The range of colors in the plumage of hummingbirds exceeds the color diversity of all other bird species in total, a new study shows.
Richard Prum has spent years studying the molecules and nanostructures that give many bird species their rich colorful plumage, but nothing prepared him for what he found in hummingbirds.
“We knew that hummingbirds were colorful, but we never imagined that they would rival all the rest of the birds combined,” says Prum, a professor of ornithology of ecology and evolutionary biology at Yale University.
For the study, Gabriela Venable, a former undergraduate student in Prum’s lab, and now a graduate student at Duke University, collected data on the wavelengths of light reflected by feathers of 1,600 samples of plumages from 114 species of hummingbirds.
The researchers then compared this information with an existing dataset of colors found in the plumage of 111 other bird species, from penguins to parrots.
Using their knowledge of avian visual physiology, the researchers were able to describe the diversity of avian plumage colors as seen by the birds themselves, including hues that are not visible to humans.
Birds have four types of color cones that are sensitive to red, green, blue, and ultraviolet/violet colors. So birds can see all the colors visible to humans. But they can also see a host of other colors that humans cannot see, including ultraviolet, and mixtures of ultraviolet with other hues, like ultraviolet-yellow and ultraviolet-green.
These colors are as different from yellow or green as purple is from blue or red.
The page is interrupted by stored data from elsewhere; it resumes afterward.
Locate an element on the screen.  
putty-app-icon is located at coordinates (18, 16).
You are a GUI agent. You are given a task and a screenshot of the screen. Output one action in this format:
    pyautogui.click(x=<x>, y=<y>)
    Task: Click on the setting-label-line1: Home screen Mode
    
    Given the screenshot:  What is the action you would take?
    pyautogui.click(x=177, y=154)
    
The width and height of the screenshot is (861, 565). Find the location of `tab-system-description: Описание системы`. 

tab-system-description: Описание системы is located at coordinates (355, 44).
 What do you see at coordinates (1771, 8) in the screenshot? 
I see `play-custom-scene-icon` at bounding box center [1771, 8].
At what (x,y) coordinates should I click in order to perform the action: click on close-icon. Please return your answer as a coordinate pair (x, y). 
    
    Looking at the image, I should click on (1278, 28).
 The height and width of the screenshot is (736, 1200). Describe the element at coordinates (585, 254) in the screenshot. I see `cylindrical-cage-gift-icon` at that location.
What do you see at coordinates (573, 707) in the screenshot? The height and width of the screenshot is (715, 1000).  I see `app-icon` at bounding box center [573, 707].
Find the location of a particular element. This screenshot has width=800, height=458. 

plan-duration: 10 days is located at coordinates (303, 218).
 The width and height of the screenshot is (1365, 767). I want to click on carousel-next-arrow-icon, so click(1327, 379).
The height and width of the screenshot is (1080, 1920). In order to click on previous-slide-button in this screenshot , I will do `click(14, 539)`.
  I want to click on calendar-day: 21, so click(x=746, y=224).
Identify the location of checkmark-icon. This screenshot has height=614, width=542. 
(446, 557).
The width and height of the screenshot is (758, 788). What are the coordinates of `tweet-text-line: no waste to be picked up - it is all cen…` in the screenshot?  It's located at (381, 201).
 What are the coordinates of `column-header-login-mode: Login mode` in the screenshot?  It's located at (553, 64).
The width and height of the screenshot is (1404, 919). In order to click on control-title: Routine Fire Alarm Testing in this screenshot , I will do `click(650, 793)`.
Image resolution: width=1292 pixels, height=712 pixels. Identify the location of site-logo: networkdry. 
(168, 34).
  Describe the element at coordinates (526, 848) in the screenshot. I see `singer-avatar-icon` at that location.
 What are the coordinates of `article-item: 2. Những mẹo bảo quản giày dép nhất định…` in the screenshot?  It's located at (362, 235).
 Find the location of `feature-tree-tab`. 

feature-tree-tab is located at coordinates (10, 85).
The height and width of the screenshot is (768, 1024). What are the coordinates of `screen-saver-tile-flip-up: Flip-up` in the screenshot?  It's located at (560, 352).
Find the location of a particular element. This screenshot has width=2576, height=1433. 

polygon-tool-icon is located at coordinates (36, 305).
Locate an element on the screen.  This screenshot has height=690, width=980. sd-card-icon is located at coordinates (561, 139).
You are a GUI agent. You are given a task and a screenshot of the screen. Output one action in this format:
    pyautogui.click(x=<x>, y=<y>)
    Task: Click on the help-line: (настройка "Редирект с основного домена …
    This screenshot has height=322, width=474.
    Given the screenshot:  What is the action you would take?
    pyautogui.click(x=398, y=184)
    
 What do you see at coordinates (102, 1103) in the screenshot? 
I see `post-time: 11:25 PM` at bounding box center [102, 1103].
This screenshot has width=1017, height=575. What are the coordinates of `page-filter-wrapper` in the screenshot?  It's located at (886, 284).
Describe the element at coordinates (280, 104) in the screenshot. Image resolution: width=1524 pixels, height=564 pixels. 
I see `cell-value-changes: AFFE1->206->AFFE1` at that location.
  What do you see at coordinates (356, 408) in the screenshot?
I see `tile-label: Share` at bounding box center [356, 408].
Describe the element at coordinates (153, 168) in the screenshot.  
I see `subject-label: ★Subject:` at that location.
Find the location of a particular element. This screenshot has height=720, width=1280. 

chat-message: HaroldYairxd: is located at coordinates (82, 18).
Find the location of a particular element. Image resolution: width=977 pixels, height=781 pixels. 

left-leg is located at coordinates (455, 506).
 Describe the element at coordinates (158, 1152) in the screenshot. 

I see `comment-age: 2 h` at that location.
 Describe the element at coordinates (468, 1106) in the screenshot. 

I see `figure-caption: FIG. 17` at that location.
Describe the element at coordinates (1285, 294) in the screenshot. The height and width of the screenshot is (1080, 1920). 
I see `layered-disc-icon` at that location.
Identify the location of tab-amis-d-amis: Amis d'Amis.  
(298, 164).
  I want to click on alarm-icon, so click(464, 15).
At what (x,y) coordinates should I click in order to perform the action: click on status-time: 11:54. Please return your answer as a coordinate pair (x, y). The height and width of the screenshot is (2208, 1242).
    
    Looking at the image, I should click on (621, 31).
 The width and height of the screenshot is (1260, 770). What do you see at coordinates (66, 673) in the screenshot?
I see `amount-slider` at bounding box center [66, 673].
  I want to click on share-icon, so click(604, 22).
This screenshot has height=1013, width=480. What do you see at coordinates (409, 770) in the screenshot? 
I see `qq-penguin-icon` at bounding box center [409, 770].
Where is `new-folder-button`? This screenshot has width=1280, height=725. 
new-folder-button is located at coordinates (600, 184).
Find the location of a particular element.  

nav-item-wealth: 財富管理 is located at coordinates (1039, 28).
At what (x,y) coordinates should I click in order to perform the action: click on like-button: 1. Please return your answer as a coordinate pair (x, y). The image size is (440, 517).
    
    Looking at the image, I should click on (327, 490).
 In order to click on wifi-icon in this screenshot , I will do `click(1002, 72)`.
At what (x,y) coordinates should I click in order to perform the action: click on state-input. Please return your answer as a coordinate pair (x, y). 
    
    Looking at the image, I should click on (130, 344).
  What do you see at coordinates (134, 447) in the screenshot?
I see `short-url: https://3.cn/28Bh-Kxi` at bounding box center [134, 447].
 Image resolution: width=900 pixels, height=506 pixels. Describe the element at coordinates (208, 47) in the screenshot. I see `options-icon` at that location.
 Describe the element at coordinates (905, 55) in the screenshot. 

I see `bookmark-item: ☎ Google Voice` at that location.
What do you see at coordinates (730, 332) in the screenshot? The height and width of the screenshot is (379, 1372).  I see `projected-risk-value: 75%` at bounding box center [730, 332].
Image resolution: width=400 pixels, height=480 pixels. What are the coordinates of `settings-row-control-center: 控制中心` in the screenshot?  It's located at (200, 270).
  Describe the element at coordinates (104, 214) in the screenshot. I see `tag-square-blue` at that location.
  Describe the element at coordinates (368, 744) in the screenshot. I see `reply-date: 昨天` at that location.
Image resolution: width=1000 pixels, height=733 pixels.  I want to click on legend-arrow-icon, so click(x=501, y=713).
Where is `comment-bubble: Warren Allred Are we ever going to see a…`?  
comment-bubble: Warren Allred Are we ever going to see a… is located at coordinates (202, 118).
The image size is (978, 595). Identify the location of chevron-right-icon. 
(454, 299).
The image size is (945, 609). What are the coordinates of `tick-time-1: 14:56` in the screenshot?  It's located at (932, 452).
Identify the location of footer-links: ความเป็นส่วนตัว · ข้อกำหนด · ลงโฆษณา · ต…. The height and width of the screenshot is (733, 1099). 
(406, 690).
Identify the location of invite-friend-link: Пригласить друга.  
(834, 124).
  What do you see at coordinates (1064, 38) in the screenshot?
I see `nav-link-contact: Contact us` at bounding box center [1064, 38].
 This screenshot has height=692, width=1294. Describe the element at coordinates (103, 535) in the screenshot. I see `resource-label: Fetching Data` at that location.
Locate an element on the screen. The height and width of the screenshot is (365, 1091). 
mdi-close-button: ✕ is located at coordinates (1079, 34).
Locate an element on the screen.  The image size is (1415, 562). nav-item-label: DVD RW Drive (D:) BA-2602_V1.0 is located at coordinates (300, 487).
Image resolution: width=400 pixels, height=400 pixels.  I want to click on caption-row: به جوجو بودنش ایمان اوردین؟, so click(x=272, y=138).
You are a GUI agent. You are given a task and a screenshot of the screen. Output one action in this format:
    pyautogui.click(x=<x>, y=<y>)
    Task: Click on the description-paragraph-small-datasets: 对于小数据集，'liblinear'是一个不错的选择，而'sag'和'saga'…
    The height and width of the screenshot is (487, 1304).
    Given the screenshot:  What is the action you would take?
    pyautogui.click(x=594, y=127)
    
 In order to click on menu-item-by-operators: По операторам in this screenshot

One of the ways that hummingbirds add to avian color diversity is by producing more of these combination colors than other birds.
According to the new findings in Communication Biology, the diversity of bird-visible colors in hummingbird plumages exceeds the known diversity of colors found in the plumages of all other bird species combined, increasing the total of known bird-visible plumage colors by 56%.
The colors revealed in the hummingbirds’ plumage include saturated blues, blue-greens, and deep purples that are most variable on the animals’ crowns and throats, which they show prominently during mating displays and social interactions.
The sheer breadth of hummingbirds’ colorful plumage is the result of nanostructures in their feather barbules, the smallest filaments that project from their feather barbs.
“Watching a single hummingbird is pretty extraordinary,” Prum says. “But the combination of versatile optical structures and complex sexual displays make hummingbirds the most colorful bird family of all.”